AUTHOR Sylvia Mayall visited Waterstones in Morpeth to discuss her first book The Silent Mentor, which has been written over a seven-year period. She spoke to HEATHER MURDOCH. Sylvia currently spends her days wild camping in the Islands and Highlands of Scotland, relaxing and working on her next book.
Can you describe the form and content of the Silent Mentor?
You could say it is a semi-autobiographical mystery set in Scotland and it has an inspirational theme running through it.
How did you come up with the story of the Silent Mentor?

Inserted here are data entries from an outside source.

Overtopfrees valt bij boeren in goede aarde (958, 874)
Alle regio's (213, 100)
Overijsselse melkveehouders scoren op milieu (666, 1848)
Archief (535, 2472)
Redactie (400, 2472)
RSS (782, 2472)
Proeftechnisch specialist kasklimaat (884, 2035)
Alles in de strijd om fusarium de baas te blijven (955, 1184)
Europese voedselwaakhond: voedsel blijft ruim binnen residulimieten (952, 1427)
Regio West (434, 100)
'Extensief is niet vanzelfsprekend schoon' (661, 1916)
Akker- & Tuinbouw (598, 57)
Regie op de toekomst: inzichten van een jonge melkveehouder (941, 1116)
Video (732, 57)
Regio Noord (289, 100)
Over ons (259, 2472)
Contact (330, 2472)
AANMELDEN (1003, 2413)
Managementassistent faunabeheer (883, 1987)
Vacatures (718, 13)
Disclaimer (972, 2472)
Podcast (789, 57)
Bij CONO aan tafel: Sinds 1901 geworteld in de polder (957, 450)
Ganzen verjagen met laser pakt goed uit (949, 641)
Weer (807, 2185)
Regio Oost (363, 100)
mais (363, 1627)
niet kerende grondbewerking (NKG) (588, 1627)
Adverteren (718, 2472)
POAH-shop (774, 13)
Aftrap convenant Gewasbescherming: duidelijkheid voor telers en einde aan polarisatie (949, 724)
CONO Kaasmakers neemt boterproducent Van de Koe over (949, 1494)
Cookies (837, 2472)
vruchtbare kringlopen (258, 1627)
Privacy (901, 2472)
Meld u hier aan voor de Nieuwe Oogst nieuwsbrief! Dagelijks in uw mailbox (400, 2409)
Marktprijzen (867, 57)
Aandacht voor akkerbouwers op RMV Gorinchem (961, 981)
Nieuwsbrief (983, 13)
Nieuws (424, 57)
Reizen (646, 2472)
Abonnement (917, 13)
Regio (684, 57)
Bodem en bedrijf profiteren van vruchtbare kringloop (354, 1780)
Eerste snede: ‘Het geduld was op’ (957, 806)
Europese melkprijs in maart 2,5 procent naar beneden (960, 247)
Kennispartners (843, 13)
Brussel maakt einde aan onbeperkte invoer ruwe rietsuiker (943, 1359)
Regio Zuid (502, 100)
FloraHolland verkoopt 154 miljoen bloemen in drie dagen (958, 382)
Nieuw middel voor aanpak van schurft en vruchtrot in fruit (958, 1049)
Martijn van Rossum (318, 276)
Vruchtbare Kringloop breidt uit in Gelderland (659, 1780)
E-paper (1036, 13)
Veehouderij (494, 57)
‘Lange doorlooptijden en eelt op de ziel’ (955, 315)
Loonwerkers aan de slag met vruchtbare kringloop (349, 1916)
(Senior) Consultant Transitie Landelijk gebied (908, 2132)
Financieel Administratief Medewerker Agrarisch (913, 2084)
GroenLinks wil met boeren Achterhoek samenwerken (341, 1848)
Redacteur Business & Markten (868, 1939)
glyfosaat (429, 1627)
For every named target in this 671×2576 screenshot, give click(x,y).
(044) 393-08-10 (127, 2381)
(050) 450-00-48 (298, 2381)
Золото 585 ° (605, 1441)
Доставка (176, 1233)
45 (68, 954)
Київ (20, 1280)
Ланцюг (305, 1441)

About eight years ago, I decided to leave, I knew not where, taking a tent and a group of scribblings with me. As I travelled my writing grew and came together as this book. I’m reluctant to say much more as the book is dependant upon how each reader interprets it. The feedback I get from my readers is very different and varied.
I love all of the intriguing characters in the book. Who is your favourite?
It’s difficult to say, but I love Eileen who runs a cafe, she is so diametrically different to the narrator. I have to say that my other much-loved character is Mick, a small mouse, who is a good listener, but never has much to say. I’m sure his IQ is much greater than mine.
I’m glad you mentioned Mick, how did you come up with the character of a mouse?
He just appeared in a small bothy. Because I live in a tent, I often get small uninvited guests (frogs, birds, insects) who are welcome to stay as long as they don’t bring along too many friends.
Excerpt from The Silent Mentor:
“Here I was driving back to my newly-acquired property, past the village stores, the Buck Inn, a single-storey community hall, the playground of the junior school, and the Singing Kettle cafe; all strung together along the narrow lane by stone cottages. The land had no reason to travel any further and simply blended into the countryside around and beyond.
“Entering the bothy, I still felt like a trespasser. How could I disturb, rummage through, a stranger’s private life? I had no right. It was only when looking around in daylight, that I saw there were no drawers, no cupboards, nowhere to enclose anything, all was in view. There was nothing else to see. Maybe it would be better to lock up and leave; maybe that was the answer. Whoever had lived here, perhaps I should leave their memories at peace. But why should anyone leave me nothing. And who was Avylis?”
Waterstones Morpeth thanked Sylvia Mayall for visiting the store to meet and chat with customers.